━━━ Brano ━━━
L'iniziativa di un'insegnate di un comune del Comasco
Immagini articolo
"Fotografo la gente
e racconto il paese"
MAURO SPIGNESI


Messe una dietro l’altra, come in un immaginario puzzle animato, raccontano l’anima di una comunità forse meglio di un libro di storia. Perché qui, a Barni, meno di 700 anime sopra il lago di Como, sulla strada che costeggia il fiume Lambro a venti minuti d’auto dal confine svizzero, l’intero paese è finito dentro una mostra collettiva. "Un Paese in Posa", appunto, che racchiude insieme passione, tradizione, vicende umane e vecchi mestieri, che hanno attraversato quasi un secolo.
L’idea di scattare le fotografie di tutte le duecento le famiglie che vivono quassù a oltre 600 metri d’altezza è venuta a una insegnate delle scuole medie, Giulia Caminada, che ha voluto dare un taglio antropologico al suo lavoro. Caminada non è nuova a queste esperienze. Dal 1999 al 2002 ha portato avanti un progetto sul territorio di frontiera, "Le Terre del Lario e del Ticino dalla parte dei bambini", promosso da Provincia di Como e dal consiglio di Stato ticinese. Ora si è inventata un autentico museo etnografico a cielo aperto. Perché ogni ritratto è un brandello di storia che racconta un’altra storia, che scava lungo le radici e l’identità di un luogo. "Ogni persona che ho fotografato - racconta Caminada che è appassionata e studia il dialetto - teneva in mano un simbolo importante per la sua famiglia, quasi sempre un oggetto dimenticato, ripescato in soffitta". Ed ecco, allora, che sono tornati in vita gli attrezzi per la filatura, quelli della bottega del falegname, quelli dell’alpe usati per fare burro e formaggio, il vecchio aratro soppiantato dal trattore. O la pentola, la scaldina per rendere meno gelido il letto.
"Devo dire che quasi tutti gli abitanti hanno accettato di farsi fotografare", racconta Caminada. Ma questa mostra all’aperto, disseminata lungo stradine che si attorcigliano nel paese, con le grandi immagini in bianco e nero che spuntano negli slarghi che sembrano minuscole piazze, o nelle corti di Barni, non ha lasciato nulla al caso. Ogni ritratto viene presentato in un preciso luogo, con un oggetto appunto e con le persone, spesso nonni, figli, nipoti, generazioni che si trascinano dietro magari lo stesso soprannome e offrono il senso del tempo che corre e va via. "Appena abbiamo inaugurato la mostra - racconta ancora Caminada - quassù sono arrivati centinaia di visitatori. Anche molte scuole. Poi come è normale c’è stato un calo. Ma è bastato un articolo di giornale per far riprendere l’interesse e far risalire il numero di presenze. Anche molti turisti giunti dagli Stati Uniti per visitare il lago di Como sono rimasti incuriositi dall’iniziativa". Altrimenti non avrebbero mai saputo dell’esistenza di un paesino di nome Barni, dove c’è una chiesetta romanica con affreschi che risalgono al cinquecento e che è segnalata dal Fondo ambiente italiano (Fai).
Più di una volta gli antropologi hanno compiuto operazioni simili. C’è stato il caso di Arturo Zavattini che insieme a Franco Pinna e altri grandi reporter hanno scattato le immagini del sud Italia, restituendo in bianco e nero racconti di vita e ritratti di comunità, con i testi di Ernesto De Martino. Ma questo genere di narrazione, con l’irruento avvento della tecnologia, sembrava ormai in disuso. Ora da Barni invece riparte come una sorta di operazione di marketing della cultura popolare. "Una retrospettiva - si dice nella presentazione dell’iniziativa - che dà modo ai visitatori di entrare nelle radici di una comunità eletta a simbolo dell’Italia più genuina in uno scenario ambientale naturale e rilassante". Potrebbe essere un modello da replicare per far riassaporare alla gente il sapore delle cose semplici. Che poi, come ha spiegato Giulia Caminada, sono la memoria storica, il segno del "passaggio dalla civiltà della parsimonia a quella del consumismo, che proprio in questi anni è attraversata da una profonda crisi".
━━━ Materiale fornito ━━━
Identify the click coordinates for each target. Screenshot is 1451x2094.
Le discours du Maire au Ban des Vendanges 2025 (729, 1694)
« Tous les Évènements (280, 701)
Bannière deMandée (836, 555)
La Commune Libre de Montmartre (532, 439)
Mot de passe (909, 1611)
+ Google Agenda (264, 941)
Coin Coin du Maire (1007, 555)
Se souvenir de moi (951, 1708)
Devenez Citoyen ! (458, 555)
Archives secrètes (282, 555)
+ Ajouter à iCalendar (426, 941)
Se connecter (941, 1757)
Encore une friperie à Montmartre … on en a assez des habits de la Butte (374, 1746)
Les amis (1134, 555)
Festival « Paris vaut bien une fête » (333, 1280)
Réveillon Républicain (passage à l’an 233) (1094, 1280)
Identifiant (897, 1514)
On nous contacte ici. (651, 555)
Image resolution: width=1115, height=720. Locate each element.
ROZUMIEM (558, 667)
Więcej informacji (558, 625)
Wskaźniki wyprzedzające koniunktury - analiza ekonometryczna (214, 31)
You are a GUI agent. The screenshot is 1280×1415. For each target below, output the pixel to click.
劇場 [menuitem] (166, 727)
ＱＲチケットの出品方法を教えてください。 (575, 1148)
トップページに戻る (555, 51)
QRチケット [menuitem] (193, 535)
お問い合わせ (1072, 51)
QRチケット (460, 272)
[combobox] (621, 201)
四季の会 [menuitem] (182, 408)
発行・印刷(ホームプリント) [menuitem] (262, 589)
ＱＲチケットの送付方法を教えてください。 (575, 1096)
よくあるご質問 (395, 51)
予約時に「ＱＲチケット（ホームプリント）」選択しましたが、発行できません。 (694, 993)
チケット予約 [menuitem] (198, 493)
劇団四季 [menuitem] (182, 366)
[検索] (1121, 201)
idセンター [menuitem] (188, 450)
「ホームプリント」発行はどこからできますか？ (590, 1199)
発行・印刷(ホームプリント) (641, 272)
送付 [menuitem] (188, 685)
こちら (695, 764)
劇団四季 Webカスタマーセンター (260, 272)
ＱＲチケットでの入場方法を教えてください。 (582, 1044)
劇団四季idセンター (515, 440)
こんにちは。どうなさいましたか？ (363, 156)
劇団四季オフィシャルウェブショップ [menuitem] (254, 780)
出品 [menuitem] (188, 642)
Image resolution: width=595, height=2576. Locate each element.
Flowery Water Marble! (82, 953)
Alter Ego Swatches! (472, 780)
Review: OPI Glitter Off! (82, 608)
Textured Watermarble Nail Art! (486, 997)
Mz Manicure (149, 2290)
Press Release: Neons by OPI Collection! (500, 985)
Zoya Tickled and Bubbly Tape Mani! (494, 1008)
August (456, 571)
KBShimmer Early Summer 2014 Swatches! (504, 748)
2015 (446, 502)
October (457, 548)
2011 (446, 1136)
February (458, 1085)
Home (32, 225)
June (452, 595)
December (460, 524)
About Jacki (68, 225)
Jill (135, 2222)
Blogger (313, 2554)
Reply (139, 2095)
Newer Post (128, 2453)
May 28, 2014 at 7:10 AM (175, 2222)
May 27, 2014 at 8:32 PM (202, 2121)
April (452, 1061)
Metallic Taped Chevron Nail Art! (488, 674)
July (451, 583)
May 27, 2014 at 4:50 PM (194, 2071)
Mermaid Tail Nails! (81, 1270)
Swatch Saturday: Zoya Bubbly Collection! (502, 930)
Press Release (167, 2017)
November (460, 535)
━━━
### [Scopo dell'esercizio]
Ricopia parola per parola il pezzo dell'articolo su Barni che va da "L'iniziativa di un'insegnate" a "quasi un secolo.", compresi.

### [Esercizio svolto]
L'iniziativa di un'insegnate di un comune del Comasco
Immagini articolo
"Fotografo la gente
e racconto il paese"
MAURO SPIGNESI


Messe una dietro l’altra, come in un immaginario puzzle animato, raccontano l’anima di una comunità forse meglio di un libro di storia. Perché qui, a Barni, meno di 700 anime sopra il lago di Como, sulla strada che costeggia il fiume Lambro a venti minuti d’auto dal confine svizzero, l’intero paese è finito dentro una mostra collettiva. "Un Paese in Posa", appunto, che racchiude insieme passione, tradizione, vicende umane e vecchi mestieri, che hanno attraversato quasi un secolo.